• **ФРАГМЕНТ ТЕКСТА**
==============================
2. О «необязательном» в пушкинской прозе

 

Одна из особенностей пушкинских повестей состоит в том, что в них (чаще всего в начале) присутствуют разного рода подробности или рассуждения, которые не имеют отношения ни к дальнейшему развитию сюжета, ни к явленным в нем персонажам. О том, почему такого рода «необязательности» приурочены именно к началу сюжета, я скажу позже, а пока можно отметить, что эти избыточные, по сути, вкрапления вносят в повествование некую неоднородность, разнообразие, а именно то, чем полнится сама жизнь во всех ее случайностях, совпадениях и необязательностях.

У Пушкина такие подробности — это всякий раз возможность нового поворота событий, ухода сюжета в сторону иную, чем та, в которую он на самом деле пойдет уже через несколько слов или предложений. Например, в начале «Капитанской дочки» (до приезда Гринева в Белогорскую крепость) есть несколько фрагментов, схожих между собой своей необязательностью и никак не связанных с дальнейшим движением сюжета (француз-учитель, Придворный календарь, биллиард и долг в сто рублей). К этим маленьким эпизодам присоединен еще один, с виду такой же, как и они, необязательный, но, как выяснится впоследствии, для сюжета важный и, следовательно, совсем неслучайный и очень даже обязательный: «заячий тулуп», которым Гринев одарил встреченного в степи незнакомца, однажды спасет ему жизнь.
==============================
• **ИСХОДНЫЕ ДАННЫЕ**
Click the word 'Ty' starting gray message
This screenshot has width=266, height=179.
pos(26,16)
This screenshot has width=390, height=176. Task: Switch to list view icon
==============================
• **СПИСОК ЗАДАНИЙ**
1. Согласуются ли с фрагментом о «необязательном» в пушкинской прозе следующие утверждения: (а) подобные подробности в повестях Пушкина чаще всего стоят в начале; (б) эпизод с биллиардом и долгом в сто рублей оказывается важным для сюжета «Капитанской дочки»; (в) заячий тулуп Гринев подарил незнакомцу, встреченному в степи? На каждое ответьте «да» или «нет» и точно процитируйте решающие слова фрагмента.
2. Процитируйте фрагмент о «необязательном» в пушкинской прозе, начиная со слов «Одна из особенностей» и продолжая вплоть до слов «совпадениях и необязательностях.».
3. Продолжите рассуждение о «необязательном» в пушкинской прозе, начав сразу после его последнего предложения.

• **ОТВЕТЫ НА ЗАДАНИЯ**
1.
(а) Да: «в них (чаще всего в начале) присутствуют разного рода подробности или рассуждения».
(б) Нет: «никак не связанных с дальнейшим движением сюжета (француз-учитель, Придворный календарь, биллиард и долг в сто рублей)».
(в) Да: «„заячий тулуп“, которым Гринев одарил встреченного в степи незнакомца».

2.
Одна из особенностей пушкинских повестей состоит в том, что в них (чаще всего в начале) присутствуют разного рода подробности или рассуждения, которые не имеют отношения ни к дальнейшему развитию сюжета, ни к явленным в нем персонажам. О том, почему такого рода «необязательности» приурочены именно к началу сюжета, я скажу позже, а пока можно отметить, что эти избыточные, по сути, вкрапления вносят в повествование некую неоднородность, разнообразие, а именно то, чем полнится сама жизнь во всех ее случайностях, совпадениях и необязательностях.

3.
Я не хочу сказать, что всякая явленная в тексте деталь должна быть оправданной, встроенной в сюжет, как это в былые времена представляли себе приверженцы «органического» литературоведения. Не всякое ружье, явившееся в первом акте, непременно должно выстрелить в последнем. Дело в другом — в учете всех этих «ружей» и уяснении того, какую роль они исполняют в организации текста как смыслового целого, зачем они ему нужны и как они сказываются на читательском восприятии.

В предисловии к «Повестям Белкина», то есть в самом начале сборника, издатель между прочим, среди других подробностей сообщает о том, что Иван Петрович «вел жизнь самую умеренную, избегая всякого рода излишеств». Дойдя до этого замечания, читатель ожидает, что за ним последует какое-то продолжение или разъяснение. И оно следует: «Никогда не случалось мне видеть его навеселе (что в краю нашем за неслыханное чудо почесться может); к женскому же полу он имел великую склонность, но стыдливость была в нем истинно девическая». Читатель заинтригован: мужской эротический интерес и девическая стыдливость в одной упряжке: что-то из этого выйдет? Интерес к автору повестей усиливается в еще большей степени, когда в тексте обнаруживается примечание издателя, делающее ситуацию еще более запутанной: «Следует анекдот, — пишет издатель, — коего мы не помещаем, полагая его излишним; впрочем, уверяем читателя, что он ничего предосудительного памяти Ивана Петровича Белкина в себе не заключает». Удивительное, странное примечание. И оно, как выясняется впоследствии, вместе с предшествовавшей ему характеристикой, никакого отношения ни к одной из написанных Белкиным повестей не имеет.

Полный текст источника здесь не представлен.